A match is the result of any individual match of the entirety of a regex. Groups and Captures both have something to do with capture groups (each (expression)
from within the regex), but vary in how they behave. Here's a quote from the MSDN article on the Capture class that explains the difference:
If you do not apply a quantifier to a capturing group, the Group.Captures property returns a CaptureCollection with a single Capture object that provides information about the same capture as the Group object. If you do apply a quantifier to a capturing group, the Group.Index, Group.Length, and Group.Value properties provide information only about the last captured group, whereas the Capture objects in the CaptureCollection provide information about all subexpression captures. The example provides an illustration.
(Source)
Here's a simpler example than the one in the document @Dav cited:
string s0 = @"foo%123%456%789";
Regex r0 = new Regex(@"^([a-z]+)(?:%([0-9]+))+$");
Match m0 = r0.Match(s0);
if (m0.Success)
{
Console.WriteLine(@"full match: {0}", m0.Value);
Console.WriteLine(@"group #1: {0}", m0.Groups[1].Value);
Console.WriteLine(@"group #2: {0}", m0.Groups[2].Value);
Console.WriteLine(@"group #2 captures: {0}, {1}, {2}",
m0.Groups[2].Captures[0].Value,
m0.Groups[2].Captures[1].Value,
m0.Groups[2].Captures[2].Value);
}
result:
full match: foo%123%456%789
group #1: foo
group #2: 789
group #2 captures: 123, 456, 789
The full match
and group #1
results are straightforward, but the others require some explanation. Group #2, as you can see, is inside a non-capturing group that's controlled by a +
quantifier. It matches three times, but if you request its Value
, you only get what it matched the third time around--the final capture. Similarly, if you use the $2
placeholder in a replacement string, the final capture is what gets inserted in its place.

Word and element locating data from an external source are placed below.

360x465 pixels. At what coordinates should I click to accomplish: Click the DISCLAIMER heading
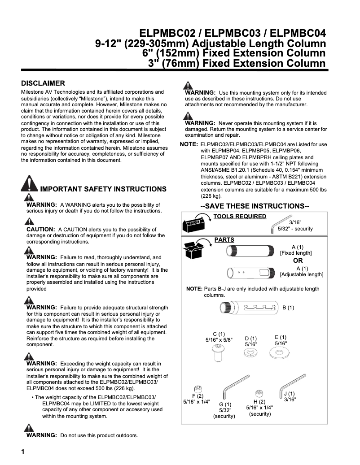click(x=44, y=83)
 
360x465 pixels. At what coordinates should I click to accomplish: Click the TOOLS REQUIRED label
click(x=240, y=217)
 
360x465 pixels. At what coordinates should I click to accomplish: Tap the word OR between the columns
click(x=298, y=261)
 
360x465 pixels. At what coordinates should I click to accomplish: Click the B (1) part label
click(x=288, y=308)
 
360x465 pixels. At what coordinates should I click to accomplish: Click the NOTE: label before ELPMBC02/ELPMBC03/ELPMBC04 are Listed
click(x=189, y=144)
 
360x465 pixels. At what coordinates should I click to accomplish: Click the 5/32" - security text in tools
click(x=295, y=229)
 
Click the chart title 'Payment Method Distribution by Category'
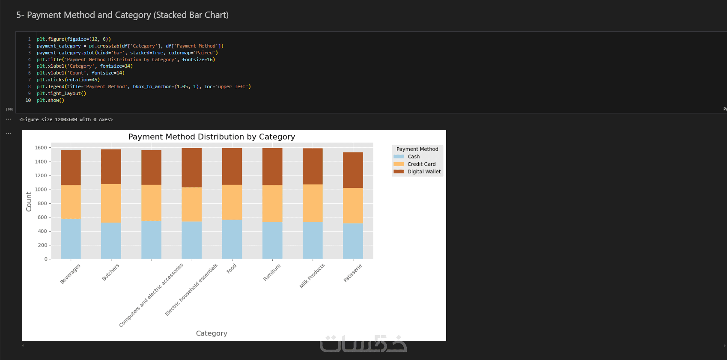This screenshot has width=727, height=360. coord(212,137)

In most regex flavors, that's all you can get; each intermediate capture is overwritten by the next and lost; .NET is almost unique in preserving all of the captures and making them available after the match is performed. You can access them directly as I did here, or iterate through the CaptureCollection
as you would a MatchCollection
. There's no equivalent for the $1
-style replacement-string placeholders, though.
So the reason the API design is so ugly (as you put it) is twofold: first it was adapted from Perl's integral regex support to .NET's object-oriented framework; then the CaptureCollection
structure was grafted onto it. Perl 6 offers a much cleaner solution, but the authors accomplished that by rewriting Perl practically from scratch and throwing backward compatibility out the window.